There were 968 households, out of which 35.8% had children under the age of 18 living with them, 51.4% were married couples living together, 12.4% had a female householder with no husband present, and 31.4% were non-families. 27.2% of all households were made up of individuals, and 15.9% had someone living alone who was 65 years of age or older. The average household size was 2.57 and the average family size was 3.07.

In the village, the population was spread out, with 28.5% under the age of 18, 9.2% from 18 to 24, 29.2% from 25 to 44, 19.2% from 45 to 64, and 13.9% who were 65 years of age or older. The median age was 33 years. For every 100 females there were 89.1 males. For every 100 females age 18 and over, there were 84.1 males.

The median income for a household in the village was $26,838, and the median income for a family was $34,615. Males had a median income of $27,115 versus $20,179 for females. The per capita income for the village was $14,995. About 9.4% of families and 13.6% of the population were below the poverty line, including 18.4% of those under age 18 and 10.4% of those age 65 or over.

==Government==
A traditional municipal government, the Village is governed by a full time Mayor, six members Council, Clerk/Treasurer and a Village Administrator under the guidelines of the Ohio Revised Code. As of 2026, the mayor of Crooksville is Christopher Mohler.

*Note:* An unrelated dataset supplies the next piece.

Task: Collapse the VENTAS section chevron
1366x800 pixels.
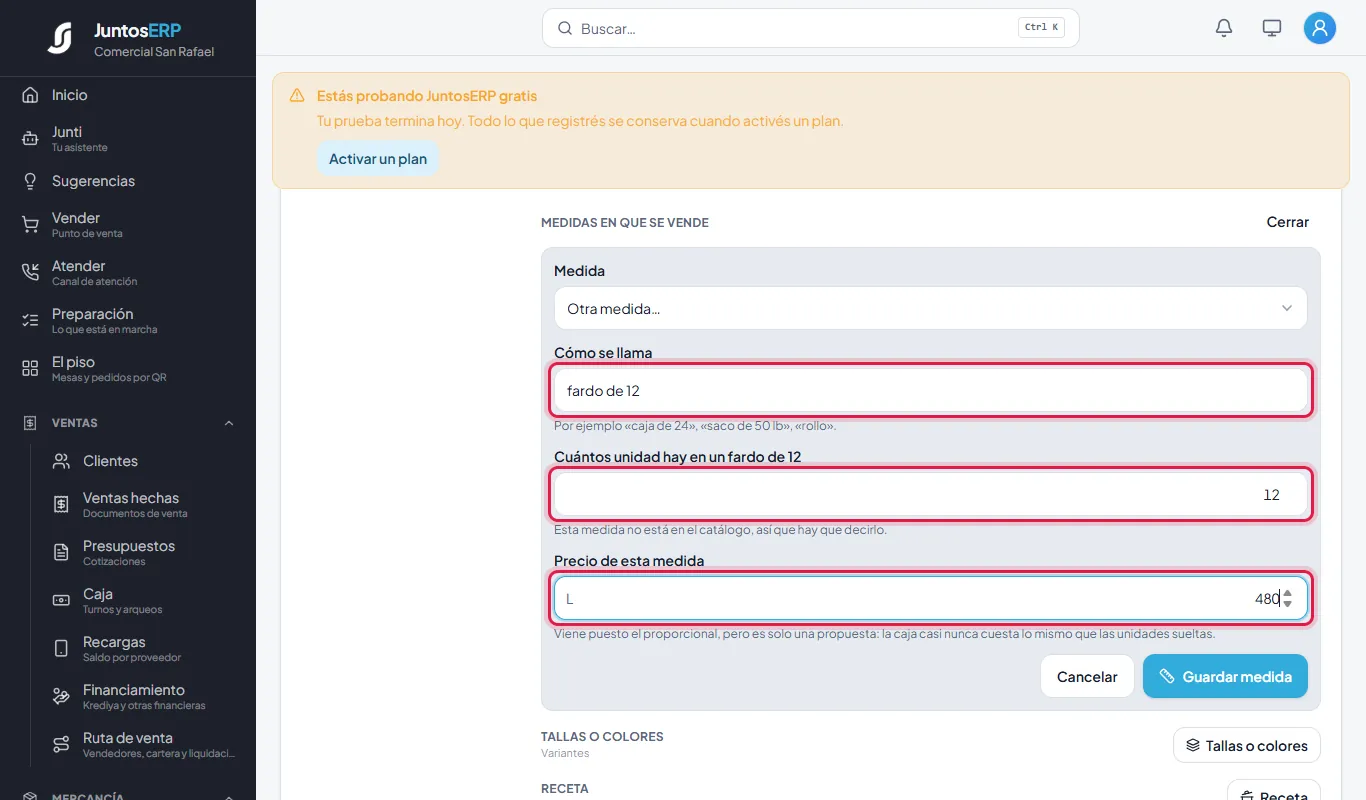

Community committees that operate with the assistance of Council include the Crooksville Arts Council, Tree Commission, Historical Commission, Recreation Committee, The Clay Valley Foundation and The Moxahala Watershed Committee. Crooksville is an active member of the Perry County Chamber of Commerce.

==Arts and culture==
In mid-July, Crooksville, along with its neighboring village of Roseville, annually hosts the Crooksville-Roseville Pottery festival, which emphasizes various aspects of pottery creation, design, collection, and others.

==Education==
Crooksville Exempted Village School District operates an elementary school, middle school, and Crooksville High School.

Crooksville has a public library, a branch of the Perry County District Library.